Mentre il fratres rimanda alla conventicola e alla confraternita, la soror, rimanda a qualcosa di maggiormente aperto, di trasversale. Tanto la confraternita accoglie i con-fratelli solo a determinate condizioni e sulla base della necessità di far propri determinati principi, quanto la soror non ha confraternita in senso stretto, se non la condizione di non aver alcuno sposo che non sia la Verità del Regno. La sororanza introduce quindi un elemento erotico nella struttura sociale che manca del tutto, almeno in senso esplicito, alla fraternitas.

Deve ancora essere ricordata Simone Weil su questo versante, poiché dall’esilio londinese, nel 1943, aveva proposto a de Gaulle la formazione di un corpo di crocerossine, soror laiche o religiose, suore in altri termini, che fossero addestrate a essere paracadutate sulle linee di guerra per assistere i feriti di entrambi i fronti.

Un progetto ritenuto folle e suicida, al quale non fu mai dato corso, ma una follia che appariva a Simone Weil necessaria per contrapporre un’immagine altrettanto forte rispetto a quella dell’hitlerismo.

Il femminile della fraternità non può quindi schierarsi su un fronte, piuttosto che su un altro, rivendicando per sé una sofferta neutralità, una resistenza alla logica del conflitto sempre accompagnata da discorsi partigiani. La questione allora è quale parola sia possibile proferire per rendere giustizia al debole e identificare l’aggressore, nella consapevolezza che entrambi sono giocati da forze più grandi di loro.

Ci sono esempi di fratellanza o sorellanza che hanno stravolto la logica conflittuale insita in questo tipo di relazione. Tra essi mi piace ricordarne uno in particolare: quello tra Vincent e Theo van Gogh. Dalle loro lettere traspare un rapporto che non possiamo dire altro che fraterno, intriso indissolubilmente da amore amicale e di aspirazioni artistiche.
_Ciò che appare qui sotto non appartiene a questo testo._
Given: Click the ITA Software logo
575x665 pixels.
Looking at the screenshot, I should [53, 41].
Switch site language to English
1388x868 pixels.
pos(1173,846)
Lo potremmo far assurgere a paradigma di una fraternità virtuosa; ma dobbiamo sapere che prima di Vincent c’era stato Vincent, il fratello morto, davanti alla cui tomba, ogni giorno, Vincent passava andando a scuola. Un memento mori senza il quale, probabilmente, ogni fraternità costruttiva è impossibile. In ogni caso, il fraterno – manca la parola femminile – ha a che fare direttamente con il rischio mortale, sia nel caso in cui appaia sotto la forma della distruzione, sia in quello in cui esso assuma la morte come fondamentale limitazione di quella tracotanza che implica sempre la trasgressione di un patto e il superamento della linea di confine tra le parti.

Contrariamente a quanto siamo abituati a credere, la Fondazione non avviene grazie al Patto, ma, al contrario, attraversandone il tradimento.



Bibliografia


S. Paolo, II Lettera ai Tessalonicesi.


Carl Schmitt, “Teologia politica”, in Le categorie del politico, a cura di G. Miglio e P. Schiera, Il Mulino 2013.


Gunther Anders, L'ultima vittima di Hiroshima, Il carteggio con Claude Eatherly, il pilota della bomba atomica, Prefazione di Bertrand Russel, a cura di Micaela Latini, Mimesis 2016.


Günther Anders , L’uomo è antiquato, trad. di L. Dallapiccola, Bollati Boringhieri, 2007.


G. Agamben, Stasis. La guerra civile come paradigma politico Homo sacer, II, 2, Bollati Boringhieri, 2019.


Simone Weil, Sulla Germania totalitaria, a cura di Giancarlo Gaeta, Adelphi 1990.


Alessandro Di Grazia, “Vita artificiale”, in Come pensa la macchina? Incognite dell’Intelligenza artificiale, Aut Aut n° 392, Il Saggiatore 2021.